June 3, 2013
On the way to work this morning, while attempting to navigate the complexities that arise on the OTHER side of US-1, my phone rang. When I reached for it, I hesitated for a second, as everything somehow went blank. This is often the case when a flood of memories overwhelms your senses. It has a way of shutting down your consciousness. In that moment you understand that you are living, but for thirty seconds, living is not an emotion – it’s a state. Deep breath, and here it goes, “Hello…”
Today I reconnected with another young lawyer. This person was pivotal in my journey from layman to counselor. Without vacillation I will admit I would not be where I am today were it not for her guidance and support. Oftentimes, it steered me most in the quiet and blind moments when I found myself confronted with a problem, alone. What would she do? Or if she were watching me right now, how would I act? And in my most primitive of seconds, when the answer seemed too remote in space and time, she was always a text message or email away. One year ahead of me, I was privy to experience, front row, the life of a first year attorney when I was but a virgin.
Its only now I am beginning to understand moments that once upon a time were as foreign as remote African villages. While my heart may have stopped when I heard her voice today, it was not long before I found myself grounded and back on earth. On the way to the gym, I had one of those primitive moments, and as always, the answer was a text message away. I admitted my fear, and in return, received an acknowledgment that this fear was real. Like always, her answer, just like her very existence, gave me hope. “It gets better,” echoes in my mind as these words flow from my fingers.

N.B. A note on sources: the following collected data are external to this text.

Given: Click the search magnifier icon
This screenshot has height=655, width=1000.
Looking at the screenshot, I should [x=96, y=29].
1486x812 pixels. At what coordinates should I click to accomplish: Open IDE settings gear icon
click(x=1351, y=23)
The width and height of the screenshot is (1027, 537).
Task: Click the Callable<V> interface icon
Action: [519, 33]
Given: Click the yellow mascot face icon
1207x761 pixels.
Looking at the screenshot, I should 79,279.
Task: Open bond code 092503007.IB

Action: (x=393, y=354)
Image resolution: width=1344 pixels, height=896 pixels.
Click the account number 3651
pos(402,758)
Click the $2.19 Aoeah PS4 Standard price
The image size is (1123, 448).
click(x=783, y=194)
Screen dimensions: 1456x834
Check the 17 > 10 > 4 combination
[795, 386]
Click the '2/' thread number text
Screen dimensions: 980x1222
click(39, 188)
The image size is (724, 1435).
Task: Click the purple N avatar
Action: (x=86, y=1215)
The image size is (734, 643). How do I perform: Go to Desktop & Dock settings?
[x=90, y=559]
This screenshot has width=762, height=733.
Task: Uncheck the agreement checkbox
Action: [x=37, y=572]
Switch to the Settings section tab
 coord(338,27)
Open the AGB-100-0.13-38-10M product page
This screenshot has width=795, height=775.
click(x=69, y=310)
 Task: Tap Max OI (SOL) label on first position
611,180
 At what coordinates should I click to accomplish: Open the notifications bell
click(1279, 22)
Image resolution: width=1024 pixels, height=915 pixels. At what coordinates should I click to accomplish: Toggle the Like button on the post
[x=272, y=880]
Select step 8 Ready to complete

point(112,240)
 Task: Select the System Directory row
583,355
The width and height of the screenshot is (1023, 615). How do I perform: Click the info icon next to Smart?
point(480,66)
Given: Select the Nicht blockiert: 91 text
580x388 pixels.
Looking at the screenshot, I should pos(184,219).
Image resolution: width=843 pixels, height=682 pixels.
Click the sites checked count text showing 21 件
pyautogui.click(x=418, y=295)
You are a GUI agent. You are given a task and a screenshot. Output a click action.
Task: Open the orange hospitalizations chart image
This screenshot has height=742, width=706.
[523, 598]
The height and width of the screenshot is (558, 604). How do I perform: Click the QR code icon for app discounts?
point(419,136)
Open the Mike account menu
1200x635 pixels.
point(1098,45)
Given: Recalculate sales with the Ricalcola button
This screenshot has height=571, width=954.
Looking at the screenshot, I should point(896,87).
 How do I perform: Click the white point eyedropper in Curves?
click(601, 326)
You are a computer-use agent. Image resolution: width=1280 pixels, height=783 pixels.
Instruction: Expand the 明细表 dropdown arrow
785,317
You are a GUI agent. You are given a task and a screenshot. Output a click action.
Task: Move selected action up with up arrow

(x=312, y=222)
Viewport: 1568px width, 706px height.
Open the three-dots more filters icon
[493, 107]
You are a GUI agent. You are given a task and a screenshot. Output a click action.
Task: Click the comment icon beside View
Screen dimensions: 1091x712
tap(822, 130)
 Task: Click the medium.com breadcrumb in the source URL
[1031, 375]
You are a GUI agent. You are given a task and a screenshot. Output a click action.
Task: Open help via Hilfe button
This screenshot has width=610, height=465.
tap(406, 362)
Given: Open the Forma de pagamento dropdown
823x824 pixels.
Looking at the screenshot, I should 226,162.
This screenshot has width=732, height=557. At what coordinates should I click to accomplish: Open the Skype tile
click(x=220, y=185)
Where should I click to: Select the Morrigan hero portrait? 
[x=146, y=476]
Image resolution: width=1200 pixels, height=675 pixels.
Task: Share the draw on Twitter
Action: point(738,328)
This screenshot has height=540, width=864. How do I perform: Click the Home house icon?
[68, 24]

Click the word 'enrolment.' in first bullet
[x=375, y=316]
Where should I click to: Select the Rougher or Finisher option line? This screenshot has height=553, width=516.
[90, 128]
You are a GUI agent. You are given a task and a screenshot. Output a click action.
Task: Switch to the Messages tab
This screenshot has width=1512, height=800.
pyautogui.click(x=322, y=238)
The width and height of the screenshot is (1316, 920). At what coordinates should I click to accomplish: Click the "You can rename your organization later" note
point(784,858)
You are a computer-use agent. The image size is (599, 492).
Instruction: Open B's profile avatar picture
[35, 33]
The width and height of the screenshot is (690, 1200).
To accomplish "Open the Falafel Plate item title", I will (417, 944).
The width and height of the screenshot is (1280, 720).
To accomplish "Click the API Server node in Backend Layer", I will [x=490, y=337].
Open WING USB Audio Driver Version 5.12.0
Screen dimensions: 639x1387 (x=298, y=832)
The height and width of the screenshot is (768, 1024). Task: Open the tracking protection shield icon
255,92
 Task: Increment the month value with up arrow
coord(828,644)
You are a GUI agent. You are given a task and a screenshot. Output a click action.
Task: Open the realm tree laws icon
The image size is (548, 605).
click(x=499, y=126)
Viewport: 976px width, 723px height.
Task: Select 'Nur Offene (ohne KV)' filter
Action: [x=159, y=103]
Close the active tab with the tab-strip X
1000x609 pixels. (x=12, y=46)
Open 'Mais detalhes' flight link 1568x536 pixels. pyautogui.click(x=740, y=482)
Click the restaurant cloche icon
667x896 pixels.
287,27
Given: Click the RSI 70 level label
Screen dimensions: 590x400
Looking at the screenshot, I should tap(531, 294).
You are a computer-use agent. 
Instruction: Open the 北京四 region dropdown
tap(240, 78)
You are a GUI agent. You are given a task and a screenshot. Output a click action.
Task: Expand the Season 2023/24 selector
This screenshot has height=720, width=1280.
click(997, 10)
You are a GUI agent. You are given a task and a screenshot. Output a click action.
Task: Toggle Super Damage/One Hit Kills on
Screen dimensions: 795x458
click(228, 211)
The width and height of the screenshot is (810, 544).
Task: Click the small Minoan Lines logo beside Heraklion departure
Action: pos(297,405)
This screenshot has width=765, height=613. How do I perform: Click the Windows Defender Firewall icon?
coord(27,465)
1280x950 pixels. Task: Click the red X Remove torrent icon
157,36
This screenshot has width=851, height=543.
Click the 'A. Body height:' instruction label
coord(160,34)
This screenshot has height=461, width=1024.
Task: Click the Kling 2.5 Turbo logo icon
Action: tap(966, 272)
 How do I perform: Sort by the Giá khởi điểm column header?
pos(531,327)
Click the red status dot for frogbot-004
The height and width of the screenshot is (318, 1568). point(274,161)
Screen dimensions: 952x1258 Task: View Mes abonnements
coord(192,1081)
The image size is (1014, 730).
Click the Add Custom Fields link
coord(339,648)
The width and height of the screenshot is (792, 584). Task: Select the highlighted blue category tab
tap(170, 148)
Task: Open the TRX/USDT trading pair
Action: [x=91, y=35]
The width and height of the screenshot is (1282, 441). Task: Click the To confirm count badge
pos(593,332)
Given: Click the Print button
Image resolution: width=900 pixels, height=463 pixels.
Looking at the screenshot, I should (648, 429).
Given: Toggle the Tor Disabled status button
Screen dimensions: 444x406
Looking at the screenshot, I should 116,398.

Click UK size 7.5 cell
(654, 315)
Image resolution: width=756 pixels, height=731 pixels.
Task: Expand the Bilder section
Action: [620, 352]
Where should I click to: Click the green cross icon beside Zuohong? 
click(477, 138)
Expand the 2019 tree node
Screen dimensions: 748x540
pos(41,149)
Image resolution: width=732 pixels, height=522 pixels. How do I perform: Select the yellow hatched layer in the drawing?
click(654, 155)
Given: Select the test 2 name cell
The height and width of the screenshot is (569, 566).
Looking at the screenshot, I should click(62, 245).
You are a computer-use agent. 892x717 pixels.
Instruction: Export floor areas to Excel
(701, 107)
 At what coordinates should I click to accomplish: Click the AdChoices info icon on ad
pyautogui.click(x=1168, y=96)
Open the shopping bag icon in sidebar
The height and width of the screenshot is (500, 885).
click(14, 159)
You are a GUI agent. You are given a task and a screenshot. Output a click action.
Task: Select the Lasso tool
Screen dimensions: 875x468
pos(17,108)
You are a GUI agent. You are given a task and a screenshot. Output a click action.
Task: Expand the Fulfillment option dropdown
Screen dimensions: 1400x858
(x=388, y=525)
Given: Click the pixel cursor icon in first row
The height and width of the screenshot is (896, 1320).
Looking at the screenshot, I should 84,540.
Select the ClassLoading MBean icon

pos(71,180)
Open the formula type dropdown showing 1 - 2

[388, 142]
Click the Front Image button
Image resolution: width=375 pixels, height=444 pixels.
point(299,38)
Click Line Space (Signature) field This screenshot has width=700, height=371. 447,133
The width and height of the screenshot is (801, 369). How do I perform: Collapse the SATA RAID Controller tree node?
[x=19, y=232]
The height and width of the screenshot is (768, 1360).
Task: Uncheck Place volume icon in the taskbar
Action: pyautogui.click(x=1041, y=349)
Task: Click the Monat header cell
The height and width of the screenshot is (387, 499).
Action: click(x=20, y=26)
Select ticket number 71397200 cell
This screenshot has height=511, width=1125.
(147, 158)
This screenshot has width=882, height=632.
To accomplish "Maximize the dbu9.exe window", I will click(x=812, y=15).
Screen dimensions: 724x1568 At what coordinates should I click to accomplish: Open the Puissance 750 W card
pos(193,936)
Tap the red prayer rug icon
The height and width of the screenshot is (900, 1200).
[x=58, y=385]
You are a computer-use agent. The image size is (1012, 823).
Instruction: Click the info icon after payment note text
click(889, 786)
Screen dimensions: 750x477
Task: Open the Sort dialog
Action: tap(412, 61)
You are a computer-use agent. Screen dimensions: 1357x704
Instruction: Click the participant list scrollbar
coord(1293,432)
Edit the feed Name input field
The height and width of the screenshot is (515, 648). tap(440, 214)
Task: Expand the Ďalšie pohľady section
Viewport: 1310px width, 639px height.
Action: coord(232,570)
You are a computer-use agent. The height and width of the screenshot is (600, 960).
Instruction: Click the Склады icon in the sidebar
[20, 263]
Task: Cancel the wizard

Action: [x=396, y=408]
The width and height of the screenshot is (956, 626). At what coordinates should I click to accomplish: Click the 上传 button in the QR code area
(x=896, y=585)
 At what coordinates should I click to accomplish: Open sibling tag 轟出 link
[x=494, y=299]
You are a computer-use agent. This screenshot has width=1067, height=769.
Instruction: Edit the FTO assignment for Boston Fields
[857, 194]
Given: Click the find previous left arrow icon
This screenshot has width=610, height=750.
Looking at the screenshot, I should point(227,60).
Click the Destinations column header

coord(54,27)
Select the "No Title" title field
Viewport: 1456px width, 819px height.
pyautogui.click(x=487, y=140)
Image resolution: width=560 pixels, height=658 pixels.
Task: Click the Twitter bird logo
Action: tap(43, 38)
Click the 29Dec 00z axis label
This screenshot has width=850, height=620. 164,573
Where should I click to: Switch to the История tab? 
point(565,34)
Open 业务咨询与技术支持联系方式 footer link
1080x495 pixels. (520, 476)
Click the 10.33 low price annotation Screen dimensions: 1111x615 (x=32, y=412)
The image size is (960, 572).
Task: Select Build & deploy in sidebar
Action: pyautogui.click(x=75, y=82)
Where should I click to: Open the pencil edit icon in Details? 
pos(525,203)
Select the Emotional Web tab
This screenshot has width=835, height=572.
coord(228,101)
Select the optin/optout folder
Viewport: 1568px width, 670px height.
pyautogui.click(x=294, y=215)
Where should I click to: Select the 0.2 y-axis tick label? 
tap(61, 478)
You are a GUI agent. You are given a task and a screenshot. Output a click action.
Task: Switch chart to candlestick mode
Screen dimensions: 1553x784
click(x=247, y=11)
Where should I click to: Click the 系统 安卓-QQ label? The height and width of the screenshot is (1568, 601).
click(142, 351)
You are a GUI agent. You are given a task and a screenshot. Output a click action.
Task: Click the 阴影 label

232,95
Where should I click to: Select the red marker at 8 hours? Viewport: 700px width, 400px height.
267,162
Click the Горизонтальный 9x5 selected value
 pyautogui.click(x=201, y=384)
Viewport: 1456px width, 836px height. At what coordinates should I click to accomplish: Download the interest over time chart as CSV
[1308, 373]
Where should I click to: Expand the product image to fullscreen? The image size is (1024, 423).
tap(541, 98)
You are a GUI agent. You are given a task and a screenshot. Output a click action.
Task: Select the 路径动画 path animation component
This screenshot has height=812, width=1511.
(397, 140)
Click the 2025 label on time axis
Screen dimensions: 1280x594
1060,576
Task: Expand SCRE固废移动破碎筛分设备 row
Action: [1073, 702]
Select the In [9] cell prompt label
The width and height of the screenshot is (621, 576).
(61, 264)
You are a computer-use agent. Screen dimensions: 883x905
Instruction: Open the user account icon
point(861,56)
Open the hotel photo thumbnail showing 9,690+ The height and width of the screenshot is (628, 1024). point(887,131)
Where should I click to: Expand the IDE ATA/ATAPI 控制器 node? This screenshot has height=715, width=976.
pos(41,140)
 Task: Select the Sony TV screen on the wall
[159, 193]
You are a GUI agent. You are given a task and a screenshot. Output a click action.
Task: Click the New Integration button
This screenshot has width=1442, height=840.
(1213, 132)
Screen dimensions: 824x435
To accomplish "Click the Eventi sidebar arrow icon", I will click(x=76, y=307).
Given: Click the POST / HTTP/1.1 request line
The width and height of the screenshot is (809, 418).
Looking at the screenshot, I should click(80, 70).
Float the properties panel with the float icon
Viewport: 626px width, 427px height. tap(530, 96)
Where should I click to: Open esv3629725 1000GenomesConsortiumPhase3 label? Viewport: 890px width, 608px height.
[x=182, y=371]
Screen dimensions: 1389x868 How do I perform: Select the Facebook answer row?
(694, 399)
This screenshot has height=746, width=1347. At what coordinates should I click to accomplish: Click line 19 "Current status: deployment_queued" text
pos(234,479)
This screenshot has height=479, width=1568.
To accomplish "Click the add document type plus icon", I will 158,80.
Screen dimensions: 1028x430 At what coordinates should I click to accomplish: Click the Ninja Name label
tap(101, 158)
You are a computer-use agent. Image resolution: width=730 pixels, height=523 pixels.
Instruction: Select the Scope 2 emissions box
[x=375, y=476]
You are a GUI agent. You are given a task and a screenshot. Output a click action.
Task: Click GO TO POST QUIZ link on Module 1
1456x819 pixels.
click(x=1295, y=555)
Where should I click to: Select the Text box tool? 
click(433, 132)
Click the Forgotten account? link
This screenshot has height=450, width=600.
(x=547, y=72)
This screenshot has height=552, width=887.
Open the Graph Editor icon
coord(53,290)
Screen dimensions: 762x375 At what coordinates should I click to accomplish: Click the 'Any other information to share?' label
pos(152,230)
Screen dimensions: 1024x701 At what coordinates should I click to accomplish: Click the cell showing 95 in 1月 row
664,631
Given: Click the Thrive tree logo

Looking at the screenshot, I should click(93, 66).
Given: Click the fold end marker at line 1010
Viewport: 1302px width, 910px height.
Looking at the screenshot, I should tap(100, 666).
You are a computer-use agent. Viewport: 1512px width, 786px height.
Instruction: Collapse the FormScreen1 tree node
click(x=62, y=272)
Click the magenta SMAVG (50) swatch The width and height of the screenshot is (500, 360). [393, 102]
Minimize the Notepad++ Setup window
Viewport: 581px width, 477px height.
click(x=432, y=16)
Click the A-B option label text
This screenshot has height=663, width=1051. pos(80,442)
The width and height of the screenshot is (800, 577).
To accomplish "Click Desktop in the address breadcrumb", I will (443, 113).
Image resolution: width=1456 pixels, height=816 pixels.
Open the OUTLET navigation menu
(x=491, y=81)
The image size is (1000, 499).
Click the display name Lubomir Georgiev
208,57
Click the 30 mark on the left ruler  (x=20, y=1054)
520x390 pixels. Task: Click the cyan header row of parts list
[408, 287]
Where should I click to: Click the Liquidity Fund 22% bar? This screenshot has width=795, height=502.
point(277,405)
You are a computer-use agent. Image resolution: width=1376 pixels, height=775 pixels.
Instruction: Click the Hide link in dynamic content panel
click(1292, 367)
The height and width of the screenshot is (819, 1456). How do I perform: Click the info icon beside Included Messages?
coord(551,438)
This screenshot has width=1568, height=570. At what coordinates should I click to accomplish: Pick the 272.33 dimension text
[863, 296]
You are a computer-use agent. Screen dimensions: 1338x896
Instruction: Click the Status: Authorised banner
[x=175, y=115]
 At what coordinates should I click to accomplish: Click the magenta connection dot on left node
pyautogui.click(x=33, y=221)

Oftentimes the life of the young lawyer can be a lonely existence. I never foresaw this happening. As I so boldly stated in my first entry, we are bred to believe the life of the young lawyer is glamorous, sociable, and filled with promiscuous revelry. Instead, I find at times there is a loneliness that follows the journey of the young lawyer.
Learning to live this life is akin to learning to walk again. It’s the stunning realization that every day when I wake up, put on my suit, check my tie, and walk through the doors of Aronfeld Trial Lawyers, I am encountering a world where other people’s fate rest delicately in the palms of my hands. At times, this hits me like a ton of bricks because if I fail, I not only fail myself, but I fail my clients. My failure is in and of itself, someone else’s failure through no fault of their own. It’s at times like these that I am not just learning to walk again, but reminding myself that before one can walk, one must crawl. Before one can crawl, one must even remember to breathe.
Today I was reminded of this, our evolution. Today I reminded myself to breathe.